---------- TASK MATERIAL

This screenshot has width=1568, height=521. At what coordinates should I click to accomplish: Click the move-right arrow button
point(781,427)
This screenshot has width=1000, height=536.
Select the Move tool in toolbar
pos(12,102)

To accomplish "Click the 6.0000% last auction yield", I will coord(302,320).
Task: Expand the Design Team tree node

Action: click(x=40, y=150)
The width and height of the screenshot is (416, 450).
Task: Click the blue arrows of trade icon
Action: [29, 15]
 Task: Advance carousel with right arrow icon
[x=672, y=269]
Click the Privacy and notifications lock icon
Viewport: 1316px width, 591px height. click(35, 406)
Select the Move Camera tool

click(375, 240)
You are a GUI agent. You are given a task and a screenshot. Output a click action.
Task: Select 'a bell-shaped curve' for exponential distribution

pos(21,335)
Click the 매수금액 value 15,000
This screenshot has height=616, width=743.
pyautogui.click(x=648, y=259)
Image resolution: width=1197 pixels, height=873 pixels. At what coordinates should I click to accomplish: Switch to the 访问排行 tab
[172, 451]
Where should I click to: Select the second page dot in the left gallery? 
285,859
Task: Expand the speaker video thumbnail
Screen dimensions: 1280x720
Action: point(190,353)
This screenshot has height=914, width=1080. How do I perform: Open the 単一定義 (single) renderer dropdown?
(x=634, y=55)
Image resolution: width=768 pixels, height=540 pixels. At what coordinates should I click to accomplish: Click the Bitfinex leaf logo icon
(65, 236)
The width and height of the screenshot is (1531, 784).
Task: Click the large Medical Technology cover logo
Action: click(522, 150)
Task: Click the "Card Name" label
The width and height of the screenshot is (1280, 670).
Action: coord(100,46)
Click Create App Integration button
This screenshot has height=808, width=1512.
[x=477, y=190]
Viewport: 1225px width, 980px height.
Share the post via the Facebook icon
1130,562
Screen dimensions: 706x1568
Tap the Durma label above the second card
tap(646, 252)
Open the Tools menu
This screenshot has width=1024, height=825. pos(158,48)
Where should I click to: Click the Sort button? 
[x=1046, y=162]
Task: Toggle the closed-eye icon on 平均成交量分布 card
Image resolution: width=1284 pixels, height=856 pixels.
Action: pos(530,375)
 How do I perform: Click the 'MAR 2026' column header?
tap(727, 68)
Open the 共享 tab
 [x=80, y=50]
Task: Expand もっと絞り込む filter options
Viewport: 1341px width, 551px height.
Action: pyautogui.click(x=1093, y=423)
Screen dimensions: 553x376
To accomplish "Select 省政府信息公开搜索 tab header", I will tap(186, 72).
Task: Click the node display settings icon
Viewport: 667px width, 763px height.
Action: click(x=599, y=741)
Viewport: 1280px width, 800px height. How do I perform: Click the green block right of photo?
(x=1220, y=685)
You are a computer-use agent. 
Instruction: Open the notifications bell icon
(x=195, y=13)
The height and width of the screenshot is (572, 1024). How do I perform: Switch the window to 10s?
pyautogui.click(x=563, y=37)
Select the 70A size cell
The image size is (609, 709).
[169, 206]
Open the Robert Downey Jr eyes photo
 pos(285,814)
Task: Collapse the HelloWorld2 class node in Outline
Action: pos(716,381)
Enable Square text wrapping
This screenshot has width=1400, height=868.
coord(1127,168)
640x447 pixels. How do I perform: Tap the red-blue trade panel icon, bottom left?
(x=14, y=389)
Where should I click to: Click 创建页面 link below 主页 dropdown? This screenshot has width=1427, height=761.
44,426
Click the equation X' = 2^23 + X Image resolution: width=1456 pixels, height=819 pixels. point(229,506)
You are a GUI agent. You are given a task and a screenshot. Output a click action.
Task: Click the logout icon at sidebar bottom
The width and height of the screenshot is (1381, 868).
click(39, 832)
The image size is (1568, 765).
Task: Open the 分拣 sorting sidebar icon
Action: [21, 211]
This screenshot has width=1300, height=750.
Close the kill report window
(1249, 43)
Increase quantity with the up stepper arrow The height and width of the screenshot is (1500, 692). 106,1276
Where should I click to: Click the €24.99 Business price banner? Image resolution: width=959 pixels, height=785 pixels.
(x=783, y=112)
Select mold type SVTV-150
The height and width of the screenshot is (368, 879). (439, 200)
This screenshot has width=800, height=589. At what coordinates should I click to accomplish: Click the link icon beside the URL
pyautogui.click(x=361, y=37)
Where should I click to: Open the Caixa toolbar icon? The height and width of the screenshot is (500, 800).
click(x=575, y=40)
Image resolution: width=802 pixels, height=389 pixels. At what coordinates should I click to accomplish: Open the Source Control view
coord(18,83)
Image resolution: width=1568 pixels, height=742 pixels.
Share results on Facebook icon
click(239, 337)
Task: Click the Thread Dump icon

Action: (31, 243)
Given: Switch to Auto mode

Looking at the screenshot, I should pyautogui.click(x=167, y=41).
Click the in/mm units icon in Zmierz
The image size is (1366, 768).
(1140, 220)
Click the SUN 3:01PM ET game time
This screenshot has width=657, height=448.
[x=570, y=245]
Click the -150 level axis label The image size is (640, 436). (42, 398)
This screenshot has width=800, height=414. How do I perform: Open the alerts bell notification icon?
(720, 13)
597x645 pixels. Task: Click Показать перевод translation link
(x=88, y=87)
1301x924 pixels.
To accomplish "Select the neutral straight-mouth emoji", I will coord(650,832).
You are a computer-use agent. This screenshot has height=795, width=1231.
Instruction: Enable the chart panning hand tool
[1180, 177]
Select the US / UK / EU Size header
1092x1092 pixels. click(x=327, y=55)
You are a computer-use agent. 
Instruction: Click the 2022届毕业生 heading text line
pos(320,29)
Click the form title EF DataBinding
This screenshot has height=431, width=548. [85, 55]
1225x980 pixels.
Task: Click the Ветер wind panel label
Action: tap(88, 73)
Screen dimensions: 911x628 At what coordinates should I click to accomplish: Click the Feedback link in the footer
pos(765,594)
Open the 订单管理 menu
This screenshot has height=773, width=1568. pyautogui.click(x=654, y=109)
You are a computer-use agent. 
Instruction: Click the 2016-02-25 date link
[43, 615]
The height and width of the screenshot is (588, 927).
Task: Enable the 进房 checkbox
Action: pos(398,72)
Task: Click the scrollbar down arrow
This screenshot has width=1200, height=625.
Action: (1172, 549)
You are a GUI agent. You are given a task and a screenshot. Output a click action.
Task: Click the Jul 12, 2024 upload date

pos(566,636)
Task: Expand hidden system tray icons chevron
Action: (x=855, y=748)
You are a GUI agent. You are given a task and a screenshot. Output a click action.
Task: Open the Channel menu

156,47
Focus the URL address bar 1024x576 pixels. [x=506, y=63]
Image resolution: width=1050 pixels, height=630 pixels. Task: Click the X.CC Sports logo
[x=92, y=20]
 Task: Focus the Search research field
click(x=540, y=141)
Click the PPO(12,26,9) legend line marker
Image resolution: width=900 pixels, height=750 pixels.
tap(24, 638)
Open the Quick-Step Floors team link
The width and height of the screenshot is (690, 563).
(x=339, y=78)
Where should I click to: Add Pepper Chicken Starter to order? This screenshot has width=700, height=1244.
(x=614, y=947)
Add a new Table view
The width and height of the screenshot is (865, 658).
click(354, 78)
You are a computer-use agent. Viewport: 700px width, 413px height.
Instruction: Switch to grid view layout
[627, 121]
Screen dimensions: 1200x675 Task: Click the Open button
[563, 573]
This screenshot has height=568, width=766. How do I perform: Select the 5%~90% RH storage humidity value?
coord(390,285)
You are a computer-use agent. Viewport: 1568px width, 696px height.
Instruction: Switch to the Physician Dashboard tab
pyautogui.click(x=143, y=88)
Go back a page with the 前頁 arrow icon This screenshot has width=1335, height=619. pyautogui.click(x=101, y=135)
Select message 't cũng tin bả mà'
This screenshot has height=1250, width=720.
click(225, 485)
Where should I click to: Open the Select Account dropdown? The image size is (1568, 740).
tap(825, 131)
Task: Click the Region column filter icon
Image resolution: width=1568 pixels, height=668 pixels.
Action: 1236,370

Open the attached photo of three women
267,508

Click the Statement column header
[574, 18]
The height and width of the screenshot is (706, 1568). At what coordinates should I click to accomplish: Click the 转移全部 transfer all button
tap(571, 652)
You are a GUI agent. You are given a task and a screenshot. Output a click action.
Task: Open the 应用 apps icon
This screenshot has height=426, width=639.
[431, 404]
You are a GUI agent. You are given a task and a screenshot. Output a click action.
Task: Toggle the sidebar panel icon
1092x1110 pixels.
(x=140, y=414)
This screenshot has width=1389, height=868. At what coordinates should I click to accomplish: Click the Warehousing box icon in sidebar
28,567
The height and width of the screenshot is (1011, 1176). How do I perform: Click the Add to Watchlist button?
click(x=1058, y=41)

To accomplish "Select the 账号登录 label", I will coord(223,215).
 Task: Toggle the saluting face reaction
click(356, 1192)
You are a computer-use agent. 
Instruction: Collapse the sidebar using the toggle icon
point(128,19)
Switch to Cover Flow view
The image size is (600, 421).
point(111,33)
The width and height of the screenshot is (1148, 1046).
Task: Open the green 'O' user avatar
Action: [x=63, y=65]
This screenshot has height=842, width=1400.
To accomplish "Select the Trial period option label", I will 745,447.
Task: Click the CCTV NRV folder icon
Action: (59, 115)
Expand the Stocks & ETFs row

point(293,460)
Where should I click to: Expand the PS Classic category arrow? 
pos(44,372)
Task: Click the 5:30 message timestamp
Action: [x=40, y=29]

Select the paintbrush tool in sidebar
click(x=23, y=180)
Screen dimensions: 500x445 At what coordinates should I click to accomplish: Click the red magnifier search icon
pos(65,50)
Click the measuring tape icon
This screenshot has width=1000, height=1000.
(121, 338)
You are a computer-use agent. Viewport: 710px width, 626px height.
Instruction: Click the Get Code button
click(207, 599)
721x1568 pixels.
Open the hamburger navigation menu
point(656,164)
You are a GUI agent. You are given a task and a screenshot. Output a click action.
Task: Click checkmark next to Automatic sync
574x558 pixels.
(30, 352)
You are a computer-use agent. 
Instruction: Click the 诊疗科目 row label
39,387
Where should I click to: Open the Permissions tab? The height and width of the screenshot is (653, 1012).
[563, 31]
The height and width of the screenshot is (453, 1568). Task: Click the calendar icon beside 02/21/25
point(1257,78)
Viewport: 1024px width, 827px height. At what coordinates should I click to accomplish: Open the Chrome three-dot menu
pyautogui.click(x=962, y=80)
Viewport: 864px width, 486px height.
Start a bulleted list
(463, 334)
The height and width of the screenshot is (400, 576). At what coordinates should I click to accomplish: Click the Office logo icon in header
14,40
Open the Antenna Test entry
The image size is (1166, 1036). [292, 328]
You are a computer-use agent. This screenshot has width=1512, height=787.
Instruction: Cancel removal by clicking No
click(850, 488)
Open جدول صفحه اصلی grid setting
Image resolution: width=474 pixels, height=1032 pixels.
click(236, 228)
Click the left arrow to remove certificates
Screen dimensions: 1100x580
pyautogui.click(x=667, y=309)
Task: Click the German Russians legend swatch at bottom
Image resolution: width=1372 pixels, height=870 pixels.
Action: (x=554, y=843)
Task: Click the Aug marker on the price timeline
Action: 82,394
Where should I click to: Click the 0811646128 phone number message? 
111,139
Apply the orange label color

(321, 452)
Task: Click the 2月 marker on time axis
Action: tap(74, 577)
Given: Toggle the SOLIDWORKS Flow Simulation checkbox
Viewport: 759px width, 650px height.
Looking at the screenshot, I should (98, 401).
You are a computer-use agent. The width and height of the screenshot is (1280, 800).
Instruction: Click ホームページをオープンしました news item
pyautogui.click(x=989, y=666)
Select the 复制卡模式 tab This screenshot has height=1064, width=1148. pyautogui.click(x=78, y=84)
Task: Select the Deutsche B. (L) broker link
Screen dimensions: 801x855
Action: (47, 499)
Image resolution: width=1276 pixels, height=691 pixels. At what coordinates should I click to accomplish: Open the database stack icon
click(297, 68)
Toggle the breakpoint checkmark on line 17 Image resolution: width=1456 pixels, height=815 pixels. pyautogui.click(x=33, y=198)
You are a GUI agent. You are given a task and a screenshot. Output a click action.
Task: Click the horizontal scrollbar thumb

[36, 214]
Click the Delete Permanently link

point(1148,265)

--------------------

**WHAT YOU ARE ASKED TO DO:**
Beginning with the line that holds "Task: Select the Deutsche B. (L) broker link" and ending with the last line of the data, copy each line exactly and add nothing.

**OUTPUT OF THE TASK:**
Task: Select the Deutsche B. (L) broker link
Screen dimensions: 801x855
Action: (47, 499)
Image resolution: width=1276 pixels, height=691 pixels. At what coordinates should I click to accomplish: Open the database stack icon
click(297, 68)
Toggle the breakpoint checkmark on line 17 Image resolution: width=1456 pixels, height=815 pixels. pyautogui.click(x=33, y=198)
You are a GUI agent. You are given a task and a screenshot. Output a click action.
Task: Click the horizontal scrollbar thumb

[36, 214]
Click the Delete Permanently link

point(1148,265)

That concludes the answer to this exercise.